Langsung Pulang, Langsung Ngadu
Begitu sampai rumah, Amara langsung masuk dengan muka cemberut.
Bajunya masih agak basah, rambutnya berantakan, dan hatinya… campur aduk!
Dia masih kepikiran kejadian di bawah hujan tadi.
Kenapa Rendi bisa senyaman itu?!
Kenapa tangannya hangat?!
Kenapa dia nggak langsung lepasin gue?!
Sial!
Amara gak tahan!
Harus ada yang dengerin keluh kesahnya.
Dan siapa lagi kalau bukan…
Mama!
Drama Dimulai
"MAMAAA!!!"
Amara masuk ke ruang tengah sambil teriak.
Mamanya yang lagi duduk santai sambil minum teh langsung noleh.
"Apaan sih, Amara? Kok heboh banget?"
Amara langsung duduk disofa, merosot, dan menghembuskan napas panjang.
"Mama gak bakal percaya sama yang barusan terjadi," katanya dramatis.
Mama mengangkat alis.
"Apa lagi, Nak?"
Mulai Ngadu
Amara menarik napas dalam-dalam.
Terus dia mulai curhat.
Tentang hujan.
Tentang gimana Rendi tiba-tiba narik dia.
Tentang gimana cowok itu gak mau lepasin tangannya.
Dan puncaknya…
Tentang momen di mana Rendi tiba-tiba naruh tangan di pipinya.
"Sumpah, Ma! Itu bikin jantung aku kayak mau copot!" Amara menggebu-gebu.
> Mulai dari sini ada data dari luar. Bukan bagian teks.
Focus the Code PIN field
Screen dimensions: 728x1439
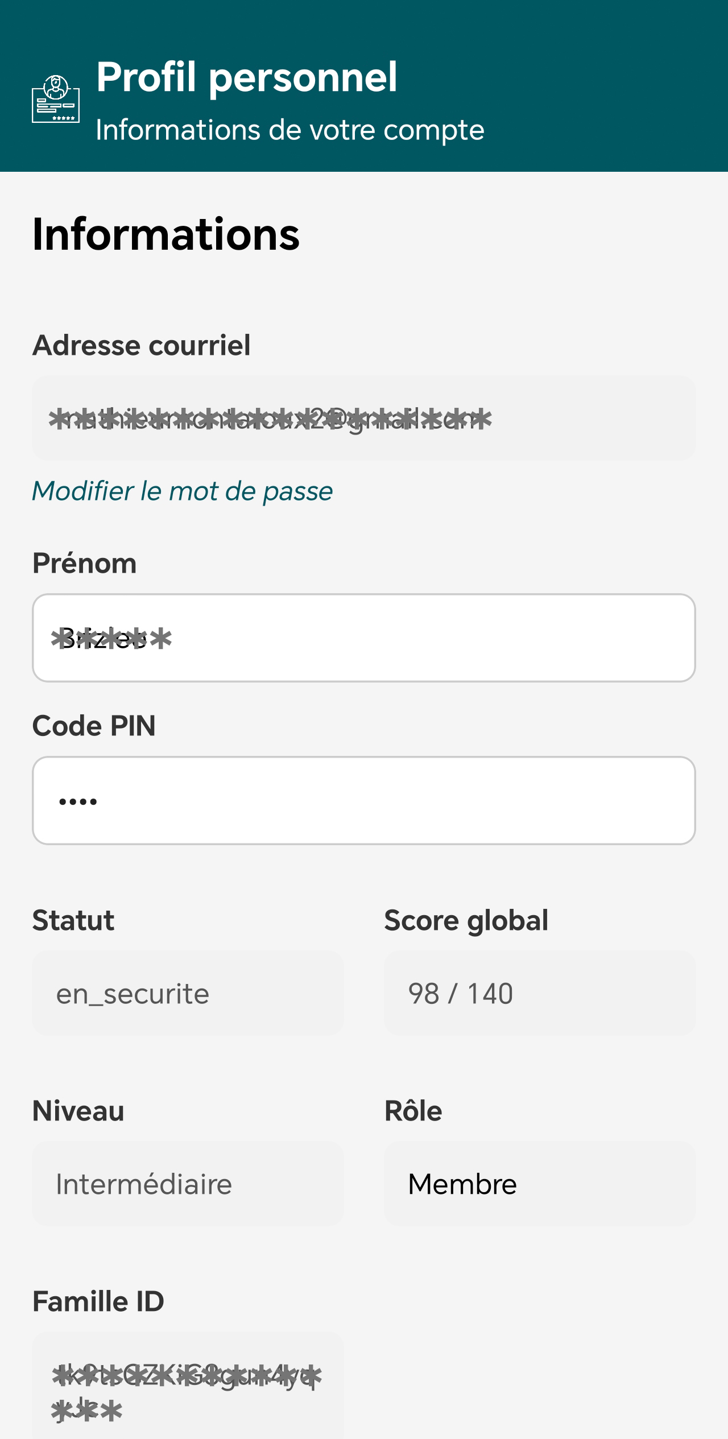(x=364, y=800)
Dia berharap Mama bakal kaget atau setidaknya bereaksi sesuai ekspektasi.
Tapi…
Yang dia dapat malah sesuatu yang bikin makin gondok.
Respon yang Nggak Sesuai Harapan
Mama bukannya kaget.
Bukannya marah.
Bukannya protes ke Rendi.
Tapi malah…
SENYUM-SENYUM SENDIRI?!
"Heh? Mama?!" Amara melotot.
Mama mengangguk-angguk pelan sambil menyesap tehnya.
"Hmm… menarik."
"MENARIK APANYA?!?"
Mama tertawa pelan.
"Kamu cerita kayak gini, kayaknya ada sesuatu yang beda, deh…"
Amara membelalak.
"Maksudnya?!"
Mama memandang Amara dengan tatapan penuh arti.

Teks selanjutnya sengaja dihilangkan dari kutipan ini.